This interesting set of twelve carved ivory roundels in the Carlton Hobbs collection depict the likenesses of twelve individuals taken from “Les Héros de la Ligue ou la Procession Monacale conduitte par Louis XIV pour la conversion des Protestants de son Royaume” (“Heroes of the League, or the Monastic Procession Led by Louis XIV for the Conversion of Protestants of his Kingdom”), a series of satirical engravings published in 1691 (figure 1). The entire series comprised twenty-four plates portraying some of the worst enforcers of Louis XIV’s anti-Huguenot policies, which included the revocation of the Edict of Nantes (1685).

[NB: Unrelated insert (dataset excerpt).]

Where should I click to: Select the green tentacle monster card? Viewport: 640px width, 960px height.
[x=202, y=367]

The Edict of Nantes was issued in 1598 by Henry IV and secured the civil liberties of Calvinist Protestants living in the Catholic nation of France. However, under Louis XIV, Henry’s grandson, it was revoked and replaced with the Edict of Fontainbleau, which declared Protestantism illegal. In response, hundreds of thousands of Huguenots fled the country for England and Holland, among other nations—an exodus that deprived France of many of its most skilled and industrious citizens.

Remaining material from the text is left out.